PAGE EXCERPT >>
Pasofino Gold Ltd. (VEIN:TSX.V) is a Canadian-based mineral exploration company listed on the TSX Venture Exchange and Frankfurt Stock Exchange. The company's primary focus is the Dugbe Gold Project, located in Liberia, West Africa. Through its wholly-owned subsidiary, ARX Resources Limited, Pasofino holds 100% ownership of the Dugbe Gold Project prior to the 10% carried interest held by the Government of Liberia.
The Dugbe Gold Project is situated within the Birimian gold belt, a highly productive geological region. The project contains a measured and indicated resource of 3.3 million ounces of gold, averaging 1.37 grams per tonne of gold (g/t Au), and additional inferred resources that offer potential for further expansion. The feasibility study, completed in June 2022 by DRA Projects and SRK UK Limited, demonstrated robust economic metrics, including a pre-tax NPV5% of US$690 million at a base gold price of US$1,700/oz, increasing to US$1.76 billion at US$2,400/oz.
Liberia's mining-friendly environment further supports the project's development. The Dugbe Gold Project benefits from proximity to Greenville Port, upgraded access infrastructure, and a Mineral Development Agreement that provides a 25-year mining right with favorable tax and duty terms. The feasibility study also outlined plans for a conventional gravity-CIL processing plant with a capacity of 5 million tonnes per annum, targeting gold recoveries of 80-85% over a 14-year mine life.

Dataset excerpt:
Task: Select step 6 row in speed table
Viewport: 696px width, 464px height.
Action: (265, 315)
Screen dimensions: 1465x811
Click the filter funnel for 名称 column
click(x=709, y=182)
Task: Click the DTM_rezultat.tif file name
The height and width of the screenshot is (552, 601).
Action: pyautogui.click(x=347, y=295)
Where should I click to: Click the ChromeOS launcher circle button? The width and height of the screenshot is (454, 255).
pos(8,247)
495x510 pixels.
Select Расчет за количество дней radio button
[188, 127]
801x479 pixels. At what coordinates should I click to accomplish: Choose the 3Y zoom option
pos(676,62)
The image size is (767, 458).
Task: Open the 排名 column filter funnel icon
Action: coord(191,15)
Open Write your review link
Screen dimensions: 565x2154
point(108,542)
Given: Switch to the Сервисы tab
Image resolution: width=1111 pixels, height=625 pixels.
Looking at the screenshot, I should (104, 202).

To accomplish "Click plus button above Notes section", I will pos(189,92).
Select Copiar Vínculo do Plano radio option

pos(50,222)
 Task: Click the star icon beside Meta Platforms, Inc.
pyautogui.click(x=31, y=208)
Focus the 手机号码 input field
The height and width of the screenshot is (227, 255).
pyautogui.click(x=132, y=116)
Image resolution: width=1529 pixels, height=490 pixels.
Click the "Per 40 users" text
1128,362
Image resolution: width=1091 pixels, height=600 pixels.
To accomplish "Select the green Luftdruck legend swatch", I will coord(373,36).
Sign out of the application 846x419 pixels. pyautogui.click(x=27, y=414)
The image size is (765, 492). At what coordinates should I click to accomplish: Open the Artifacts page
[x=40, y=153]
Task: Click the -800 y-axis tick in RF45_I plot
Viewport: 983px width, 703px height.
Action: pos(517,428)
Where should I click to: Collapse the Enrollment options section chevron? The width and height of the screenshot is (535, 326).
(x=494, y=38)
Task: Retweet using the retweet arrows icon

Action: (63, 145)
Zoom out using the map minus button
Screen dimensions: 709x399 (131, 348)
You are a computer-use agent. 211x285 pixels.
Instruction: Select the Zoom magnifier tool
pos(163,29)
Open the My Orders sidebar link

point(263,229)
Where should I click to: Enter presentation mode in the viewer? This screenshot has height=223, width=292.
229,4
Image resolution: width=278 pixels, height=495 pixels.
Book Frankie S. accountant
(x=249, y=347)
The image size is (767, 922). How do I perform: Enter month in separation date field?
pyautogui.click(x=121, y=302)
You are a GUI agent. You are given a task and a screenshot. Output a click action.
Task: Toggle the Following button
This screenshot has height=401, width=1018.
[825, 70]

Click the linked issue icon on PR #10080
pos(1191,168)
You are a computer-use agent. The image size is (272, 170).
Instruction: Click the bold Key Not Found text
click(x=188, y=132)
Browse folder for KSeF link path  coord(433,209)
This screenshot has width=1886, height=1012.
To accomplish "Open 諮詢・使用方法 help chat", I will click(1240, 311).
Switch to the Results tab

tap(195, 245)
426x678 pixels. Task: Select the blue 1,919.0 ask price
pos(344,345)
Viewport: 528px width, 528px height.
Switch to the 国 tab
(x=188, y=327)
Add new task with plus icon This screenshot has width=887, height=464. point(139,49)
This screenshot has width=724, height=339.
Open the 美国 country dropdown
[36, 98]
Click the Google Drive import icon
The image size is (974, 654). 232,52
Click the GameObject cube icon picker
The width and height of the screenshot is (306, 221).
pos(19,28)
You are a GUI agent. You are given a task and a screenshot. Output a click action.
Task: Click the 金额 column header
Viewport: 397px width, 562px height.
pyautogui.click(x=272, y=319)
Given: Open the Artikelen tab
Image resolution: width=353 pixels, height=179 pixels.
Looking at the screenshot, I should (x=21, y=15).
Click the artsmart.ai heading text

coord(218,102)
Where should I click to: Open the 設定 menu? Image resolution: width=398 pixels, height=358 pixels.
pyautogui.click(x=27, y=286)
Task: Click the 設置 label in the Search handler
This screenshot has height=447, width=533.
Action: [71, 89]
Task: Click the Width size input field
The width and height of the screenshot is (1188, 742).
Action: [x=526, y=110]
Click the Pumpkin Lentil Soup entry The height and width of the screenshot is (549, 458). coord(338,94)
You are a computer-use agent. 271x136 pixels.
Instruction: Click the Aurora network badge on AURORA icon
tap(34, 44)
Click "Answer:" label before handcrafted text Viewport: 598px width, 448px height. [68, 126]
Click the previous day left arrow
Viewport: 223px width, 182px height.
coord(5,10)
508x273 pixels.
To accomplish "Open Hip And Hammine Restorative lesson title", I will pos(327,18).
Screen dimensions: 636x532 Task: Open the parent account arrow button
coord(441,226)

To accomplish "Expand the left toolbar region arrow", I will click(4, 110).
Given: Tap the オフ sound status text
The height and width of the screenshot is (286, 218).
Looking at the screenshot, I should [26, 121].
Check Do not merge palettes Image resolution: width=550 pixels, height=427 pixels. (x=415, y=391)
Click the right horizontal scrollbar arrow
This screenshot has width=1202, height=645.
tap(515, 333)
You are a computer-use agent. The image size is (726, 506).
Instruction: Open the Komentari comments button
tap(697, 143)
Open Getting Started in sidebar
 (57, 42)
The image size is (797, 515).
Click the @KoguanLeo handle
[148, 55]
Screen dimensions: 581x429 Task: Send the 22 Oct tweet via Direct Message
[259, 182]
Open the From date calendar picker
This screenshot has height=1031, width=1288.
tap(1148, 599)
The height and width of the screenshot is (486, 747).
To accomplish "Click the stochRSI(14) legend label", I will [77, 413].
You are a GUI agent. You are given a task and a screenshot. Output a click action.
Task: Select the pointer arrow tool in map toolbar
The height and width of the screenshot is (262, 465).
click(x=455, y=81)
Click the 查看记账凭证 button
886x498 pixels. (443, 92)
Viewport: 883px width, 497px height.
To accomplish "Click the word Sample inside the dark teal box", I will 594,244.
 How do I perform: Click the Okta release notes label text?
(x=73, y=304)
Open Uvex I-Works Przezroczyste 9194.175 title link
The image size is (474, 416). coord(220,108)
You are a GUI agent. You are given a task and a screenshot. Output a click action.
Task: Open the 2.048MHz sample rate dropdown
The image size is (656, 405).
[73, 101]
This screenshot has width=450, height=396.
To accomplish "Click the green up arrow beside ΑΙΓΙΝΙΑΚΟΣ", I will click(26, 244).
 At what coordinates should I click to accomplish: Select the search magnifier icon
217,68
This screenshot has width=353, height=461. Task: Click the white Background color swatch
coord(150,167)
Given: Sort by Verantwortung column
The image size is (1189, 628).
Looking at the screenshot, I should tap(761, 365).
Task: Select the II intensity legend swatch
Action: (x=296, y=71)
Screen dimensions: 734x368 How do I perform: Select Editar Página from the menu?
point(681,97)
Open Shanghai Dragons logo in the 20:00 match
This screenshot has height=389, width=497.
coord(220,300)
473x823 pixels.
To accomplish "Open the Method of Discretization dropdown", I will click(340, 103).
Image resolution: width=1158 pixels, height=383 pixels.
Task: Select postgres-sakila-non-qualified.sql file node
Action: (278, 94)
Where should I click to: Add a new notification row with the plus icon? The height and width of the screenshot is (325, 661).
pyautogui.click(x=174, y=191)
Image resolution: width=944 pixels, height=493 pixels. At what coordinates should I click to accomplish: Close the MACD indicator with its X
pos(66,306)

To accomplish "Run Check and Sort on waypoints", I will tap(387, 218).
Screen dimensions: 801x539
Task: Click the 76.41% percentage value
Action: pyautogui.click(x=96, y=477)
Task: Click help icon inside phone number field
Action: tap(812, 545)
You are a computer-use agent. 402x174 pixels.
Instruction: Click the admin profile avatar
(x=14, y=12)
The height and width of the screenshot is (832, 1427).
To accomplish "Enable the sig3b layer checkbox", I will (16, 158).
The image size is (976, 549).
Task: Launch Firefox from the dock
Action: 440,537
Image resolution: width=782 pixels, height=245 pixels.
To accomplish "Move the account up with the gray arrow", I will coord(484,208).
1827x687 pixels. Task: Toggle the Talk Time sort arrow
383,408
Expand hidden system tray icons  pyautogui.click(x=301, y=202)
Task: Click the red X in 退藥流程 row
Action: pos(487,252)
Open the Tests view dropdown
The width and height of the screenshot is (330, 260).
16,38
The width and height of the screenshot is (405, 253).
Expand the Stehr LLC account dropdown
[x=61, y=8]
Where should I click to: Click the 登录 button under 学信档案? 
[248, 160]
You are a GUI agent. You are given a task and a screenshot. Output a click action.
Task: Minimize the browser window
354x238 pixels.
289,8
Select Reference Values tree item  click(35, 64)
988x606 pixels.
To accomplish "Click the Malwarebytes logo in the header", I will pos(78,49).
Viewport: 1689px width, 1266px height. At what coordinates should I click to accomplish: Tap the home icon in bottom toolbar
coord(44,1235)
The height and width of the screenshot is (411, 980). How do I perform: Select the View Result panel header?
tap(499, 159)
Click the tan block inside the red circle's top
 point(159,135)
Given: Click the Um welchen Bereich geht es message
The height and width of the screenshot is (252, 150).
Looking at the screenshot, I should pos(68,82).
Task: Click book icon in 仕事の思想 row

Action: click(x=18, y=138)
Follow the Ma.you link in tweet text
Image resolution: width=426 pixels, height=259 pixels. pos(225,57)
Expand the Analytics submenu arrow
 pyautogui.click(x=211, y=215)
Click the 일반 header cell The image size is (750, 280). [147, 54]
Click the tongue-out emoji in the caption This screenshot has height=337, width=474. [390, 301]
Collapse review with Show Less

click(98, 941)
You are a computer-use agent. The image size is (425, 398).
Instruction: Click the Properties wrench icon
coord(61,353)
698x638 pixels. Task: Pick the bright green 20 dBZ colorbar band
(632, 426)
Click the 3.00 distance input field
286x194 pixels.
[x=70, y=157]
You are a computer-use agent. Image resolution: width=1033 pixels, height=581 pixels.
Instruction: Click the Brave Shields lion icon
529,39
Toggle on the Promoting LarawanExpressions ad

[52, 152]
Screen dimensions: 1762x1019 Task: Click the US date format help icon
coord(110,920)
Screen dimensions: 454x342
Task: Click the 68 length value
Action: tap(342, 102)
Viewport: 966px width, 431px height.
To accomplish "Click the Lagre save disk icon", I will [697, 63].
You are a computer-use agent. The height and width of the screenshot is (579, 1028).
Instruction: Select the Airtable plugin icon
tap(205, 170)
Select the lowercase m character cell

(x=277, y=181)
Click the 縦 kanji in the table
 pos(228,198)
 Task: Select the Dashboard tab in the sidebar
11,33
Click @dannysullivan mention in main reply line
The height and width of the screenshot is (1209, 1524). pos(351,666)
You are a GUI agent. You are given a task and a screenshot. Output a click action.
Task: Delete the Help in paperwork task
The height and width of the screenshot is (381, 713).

TASK REQUIREMENTS >>
a) Quote the passage of the Pasofino Gold overview starting at "Pasofino Gold Ltd." and ending at "Government of Liberia.".
b) Print the lines of the records starting at the line that contains "Click the tan" and ending at the line that contains "coord(61,353)", both lines included.
The text and the records are unrelated pieces of material.

RESPONSES TO THE EXERCISE >>
a)
Pasofino Gold Ltd. (VEIN:TSX.V) is a Canadian-based mineral exploration company listed on the TSX Venture Exchange and Frankfurt Stock Exchange. The company's primary focus is the Dugbe Gold Project, located in Liberia, West Africa. Through its wholly-owned subsidiary, ARX Resources Limited, Pasofino holds 100% ownership of the Dugbe Gold Project prior to the 10% carried interest held by the Government of Liberia.

b)
Click the tan block inside the red circle's top
 point(159,135)
Given: Click the Um welchen Bereich geht es message
The height and width of the screenshot is (252, 150).
Looking at the screenshot, I should pos(68,82).
Task: Click book icon in 仕事の思想 row

Action: click(x=18, y=138)
Follow the Ma.you link in tweet text
Image resolution: width=426 pixels, height=259 pixels. pos(225,57)
Expand the Analytics submenu arrow
 pyautogui.click(x=211, y=215)
Click the 일반 header cell The image size is (750, 280). [147, 54]
Click the tongue-out emoji in the caption This screenshot has height=337, width=474. [390, 301]
Collapse review with Show Less

click(98, 941)
You are a computer-use agent. The image size is (425, 398).
Instruction: Click the Properties wrench icon
coord(61,353)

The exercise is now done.